TASK TO CARRY OUT >>
Please give back word for word the lines below, from the first one through the one with "Полотенца (371, 1667)".
(SOURCE MATERIAL Opens)
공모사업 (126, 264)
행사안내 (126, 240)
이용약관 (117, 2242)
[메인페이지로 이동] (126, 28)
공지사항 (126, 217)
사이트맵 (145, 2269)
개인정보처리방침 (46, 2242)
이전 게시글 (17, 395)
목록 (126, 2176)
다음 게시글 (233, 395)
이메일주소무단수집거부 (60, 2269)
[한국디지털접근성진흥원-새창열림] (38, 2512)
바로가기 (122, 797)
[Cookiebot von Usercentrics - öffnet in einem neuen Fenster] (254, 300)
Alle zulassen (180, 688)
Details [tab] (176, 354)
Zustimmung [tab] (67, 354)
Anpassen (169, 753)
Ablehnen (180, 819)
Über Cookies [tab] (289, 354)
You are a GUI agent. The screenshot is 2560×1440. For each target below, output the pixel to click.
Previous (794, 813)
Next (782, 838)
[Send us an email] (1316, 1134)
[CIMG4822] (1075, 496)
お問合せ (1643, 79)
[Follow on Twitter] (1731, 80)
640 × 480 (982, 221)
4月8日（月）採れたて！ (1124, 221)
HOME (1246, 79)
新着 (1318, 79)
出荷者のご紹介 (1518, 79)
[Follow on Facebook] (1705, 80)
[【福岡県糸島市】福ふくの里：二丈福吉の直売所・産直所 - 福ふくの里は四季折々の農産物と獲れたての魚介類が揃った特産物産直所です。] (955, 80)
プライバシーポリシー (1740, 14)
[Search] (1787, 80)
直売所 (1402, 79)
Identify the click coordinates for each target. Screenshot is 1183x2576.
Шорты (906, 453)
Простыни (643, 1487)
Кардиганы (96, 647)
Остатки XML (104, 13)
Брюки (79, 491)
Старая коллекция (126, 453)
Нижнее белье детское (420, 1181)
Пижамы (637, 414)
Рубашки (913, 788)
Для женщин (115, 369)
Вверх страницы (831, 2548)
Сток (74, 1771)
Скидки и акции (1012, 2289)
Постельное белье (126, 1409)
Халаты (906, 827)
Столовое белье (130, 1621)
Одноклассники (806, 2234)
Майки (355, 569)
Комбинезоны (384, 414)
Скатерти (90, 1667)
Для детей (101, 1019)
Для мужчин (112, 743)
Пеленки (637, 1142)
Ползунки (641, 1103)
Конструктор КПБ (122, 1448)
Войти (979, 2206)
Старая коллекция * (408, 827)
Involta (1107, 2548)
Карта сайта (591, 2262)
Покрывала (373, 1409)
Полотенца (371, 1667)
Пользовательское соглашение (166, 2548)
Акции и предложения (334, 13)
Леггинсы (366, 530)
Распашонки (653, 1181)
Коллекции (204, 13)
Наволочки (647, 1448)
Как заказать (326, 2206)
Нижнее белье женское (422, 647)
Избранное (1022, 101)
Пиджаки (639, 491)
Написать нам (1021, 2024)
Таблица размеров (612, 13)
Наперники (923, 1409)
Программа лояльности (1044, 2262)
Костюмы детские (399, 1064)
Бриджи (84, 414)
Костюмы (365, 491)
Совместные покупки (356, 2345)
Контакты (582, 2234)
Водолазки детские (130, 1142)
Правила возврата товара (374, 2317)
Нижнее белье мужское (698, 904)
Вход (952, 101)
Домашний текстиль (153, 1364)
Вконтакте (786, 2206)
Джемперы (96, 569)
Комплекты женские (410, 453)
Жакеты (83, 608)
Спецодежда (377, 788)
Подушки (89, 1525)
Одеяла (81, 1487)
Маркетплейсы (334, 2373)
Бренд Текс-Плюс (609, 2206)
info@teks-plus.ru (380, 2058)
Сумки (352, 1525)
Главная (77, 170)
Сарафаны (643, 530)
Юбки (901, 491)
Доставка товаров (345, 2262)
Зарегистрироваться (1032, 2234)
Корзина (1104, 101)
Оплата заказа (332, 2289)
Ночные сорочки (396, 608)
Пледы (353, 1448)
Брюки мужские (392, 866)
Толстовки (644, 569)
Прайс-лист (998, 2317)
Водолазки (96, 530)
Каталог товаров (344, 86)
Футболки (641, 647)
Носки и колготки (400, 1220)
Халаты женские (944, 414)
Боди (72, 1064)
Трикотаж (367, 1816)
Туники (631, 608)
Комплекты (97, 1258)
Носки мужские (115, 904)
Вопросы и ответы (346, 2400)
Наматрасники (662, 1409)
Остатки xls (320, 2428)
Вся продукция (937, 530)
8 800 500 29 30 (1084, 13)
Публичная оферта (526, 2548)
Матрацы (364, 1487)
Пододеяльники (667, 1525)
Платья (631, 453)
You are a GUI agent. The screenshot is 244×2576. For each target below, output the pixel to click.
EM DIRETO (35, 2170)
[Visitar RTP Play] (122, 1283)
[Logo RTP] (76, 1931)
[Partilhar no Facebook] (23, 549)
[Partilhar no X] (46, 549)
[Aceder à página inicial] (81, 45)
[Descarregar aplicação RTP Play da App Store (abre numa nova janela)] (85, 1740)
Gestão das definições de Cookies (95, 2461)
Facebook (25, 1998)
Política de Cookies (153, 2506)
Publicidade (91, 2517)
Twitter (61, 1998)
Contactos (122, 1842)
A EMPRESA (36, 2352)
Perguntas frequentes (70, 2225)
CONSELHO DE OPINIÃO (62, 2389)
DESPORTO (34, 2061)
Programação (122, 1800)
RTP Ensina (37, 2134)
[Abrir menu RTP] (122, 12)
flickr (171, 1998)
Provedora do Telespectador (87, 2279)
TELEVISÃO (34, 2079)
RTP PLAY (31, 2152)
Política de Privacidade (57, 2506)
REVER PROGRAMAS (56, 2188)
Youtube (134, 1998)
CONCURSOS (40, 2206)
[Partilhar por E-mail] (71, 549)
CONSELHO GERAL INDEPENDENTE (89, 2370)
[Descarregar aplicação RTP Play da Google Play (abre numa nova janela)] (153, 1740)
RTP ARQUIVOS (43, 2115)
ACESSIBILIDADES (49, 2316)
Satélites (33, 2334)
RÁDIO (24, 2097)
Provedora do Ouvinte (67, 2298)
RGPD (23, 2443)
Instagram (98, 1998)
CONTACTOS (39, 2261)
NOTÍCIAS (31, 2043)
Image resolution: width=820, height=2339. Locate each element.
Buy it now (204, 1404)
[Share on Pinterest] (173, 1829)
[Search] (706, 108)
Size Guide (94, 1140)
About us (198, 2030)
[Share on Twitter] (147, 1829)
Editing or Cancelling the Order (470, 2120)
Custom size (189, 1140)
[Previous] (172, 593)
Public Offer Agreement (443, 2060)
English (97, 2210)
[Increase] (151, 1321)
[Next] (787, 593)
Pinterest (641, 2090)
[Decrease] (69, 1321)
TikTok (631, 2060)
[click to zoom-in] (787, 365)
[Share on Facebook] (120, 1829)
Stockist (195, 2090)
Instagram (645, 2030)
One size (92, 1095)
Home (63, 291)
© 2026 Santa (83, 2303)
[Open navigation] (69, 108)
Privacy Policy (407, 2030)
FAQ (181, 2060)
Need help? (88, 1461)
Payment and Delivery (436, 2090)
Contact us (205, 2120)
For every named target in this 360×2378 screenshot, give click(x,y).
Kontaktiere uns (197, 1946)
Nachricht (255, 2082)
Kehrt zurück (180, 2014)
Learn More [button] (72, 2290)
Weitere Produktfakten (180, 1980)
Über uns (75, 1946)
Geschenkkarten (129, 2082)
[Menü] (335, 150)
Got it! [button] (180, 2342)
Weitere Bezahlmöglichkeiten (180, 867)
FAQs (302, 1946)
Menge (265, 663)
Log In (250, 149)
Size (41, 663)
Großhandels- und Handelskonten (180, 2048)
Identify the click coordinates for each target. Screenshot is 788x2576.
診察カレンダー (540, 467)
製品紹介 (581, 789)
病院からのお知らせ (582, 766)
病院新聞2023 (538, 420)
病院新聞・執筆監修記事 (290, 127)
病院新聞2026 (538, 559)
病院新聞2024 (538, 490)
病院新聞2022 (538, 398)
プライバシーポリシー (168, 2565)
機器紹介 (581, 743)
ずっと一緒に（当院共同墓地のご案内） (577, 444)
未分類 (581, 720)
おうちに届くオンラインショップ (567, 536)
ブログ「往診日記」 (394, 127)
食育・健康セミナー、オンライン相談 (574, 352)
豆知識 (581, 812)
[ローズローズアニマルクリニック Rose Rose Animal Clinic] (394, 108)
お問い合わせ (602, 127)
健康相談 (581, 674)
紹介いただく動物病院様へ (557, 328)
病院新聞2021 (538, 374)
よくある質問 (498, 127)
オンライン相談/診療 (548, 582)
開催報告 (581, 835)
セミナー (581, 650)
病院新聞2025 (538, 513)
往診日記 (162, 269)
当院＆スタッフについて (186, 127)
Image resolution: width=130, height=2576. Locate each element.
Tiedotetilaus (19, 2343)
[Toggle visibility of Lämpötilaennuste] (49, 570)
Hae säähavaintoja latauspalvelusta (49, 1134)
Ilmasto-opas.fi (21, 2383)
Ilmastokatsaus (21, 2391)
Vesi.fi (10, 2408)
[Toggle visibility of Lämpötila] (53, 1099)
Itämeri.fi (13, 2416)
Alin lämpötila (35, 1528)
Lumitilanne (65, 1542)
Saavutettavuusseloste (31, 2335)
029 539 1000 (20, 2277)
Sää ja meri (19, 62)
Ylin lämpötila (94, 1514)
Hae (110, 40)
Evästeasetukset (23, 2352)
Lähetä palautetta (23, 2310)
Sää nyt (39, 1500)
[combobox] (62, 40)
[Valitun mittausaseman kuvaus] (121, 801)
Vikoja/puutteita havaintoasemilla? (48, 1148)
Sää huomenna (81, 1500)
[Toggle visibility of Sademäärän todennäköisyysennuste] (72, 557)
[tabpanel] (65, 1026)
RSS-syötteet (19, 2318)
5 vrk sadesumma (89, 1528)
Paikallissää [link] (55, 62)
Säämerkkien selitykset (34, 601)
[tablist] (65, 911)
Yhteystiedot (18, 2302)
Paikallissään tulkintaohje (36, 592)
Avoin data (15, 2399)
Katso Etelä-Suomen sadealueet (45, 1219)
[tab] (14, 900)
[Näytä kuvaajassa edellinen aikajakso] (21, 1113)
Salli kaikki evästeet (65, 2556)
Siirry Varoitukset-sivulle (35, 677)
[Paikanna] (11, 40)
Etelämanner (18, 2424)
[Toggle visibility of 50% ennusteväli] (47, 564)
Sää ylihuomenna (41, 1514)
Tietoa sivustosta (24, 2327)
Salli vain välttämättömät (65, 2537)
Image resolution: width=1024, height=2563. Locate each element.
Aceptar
(SOURCE MATERIAL Closes)
RESULT >>
공모사업 (126, 264)
행사안내 (126, 240)
이용약관 (117, 2242)
[메인페이지로 이동] (126, 28)
공지사항 (126, 217)
사이트맵 (145, 2269)
개인정보처리방침 (46, 2242)
이전 게시글 (17, 395)
목록 (126, 2176)
다음 게시글 (233, 395)
이메일주소무단수집거부 (60, 2269)
[한국디지털접근성진흥원-새창열림] (38, 2512)
바로가기 (122, 797)
[Cookiebot von Usercentrics - öffnet in einem neuen Fenster] (254, 300)
Alle zulassen (180, 688)
Details [tab] (176, 354)
Zustimmung [tab] (67, 354)
Anpassen (169, 753)
Ablehnen (180, 819)
Über Cookies [tab] (289, 354)
You are a GUI agent. The screenshot is 2560×1440. For each target below, output the pixel to click.
Previous (794, 813)
Next (782, 838)
[Send us an email] (1316, 1134)
[CIMG4822] (1075, 496)
お問合せ (1643, 79)
[Follow on Twitter] (1731, 80)
640 × 480 (982, 221)
4月8日（月）採れたて！ (1124, 221)
HOME (1246, 79)
新着 (1318, 79)
出荷者のご紹介 (1518, 79)
[Follow on Facebook] (1705, 80)
[【福岡県糸島市】福ふくの里：二丈福吉の直売所・産直所 - 福ふくの里は四季折々の農産物と獲れたての魚介類が揃った特産物産直所です。] (955, 80)
プライバシーポリシー (1740, 14)
[Search] (1787, 80)
直売所 (1402, 79)
Identify the click coordinates for each target. Screenshot is 1183x2576.
Шорты (906, 453)
Простыни (643, 1487)
Кардиганы (96, 647)
Остатки XML (104, 13)
Брюки (79, 491)
Старая коллекция (126, 453)
Нижнее белье детское (420, 1181)
Пижамы (637, 414)
Рубашки (913, 788)
Для женщин (115, 369)
Вверх страницы (831, 2548)
Сток (74, 1771)
Скидки и акции (1012, 2289)
Постельное белье (126, 1409)
Халаты (906, 827)
Столовое белье (130, 1621)
Одноклассники (806, 2234)
Майки (355, 569)
Комбинезоны (384, 414)
Скатерти (90, 1667)
Для детей (101, 1019)
Для мужчин (112, 743)
Пеленки (637, 1142)
Ползунки (641, 1103)
Конструктор КПБ (122, 1448)
Войти (979, 2206)
Старая коллекция * (408, 827)
Involta (1107, 2548)
Карта сайта (591, 2262)
Покрывала (373, 1409)
Полотенца (371, 1667)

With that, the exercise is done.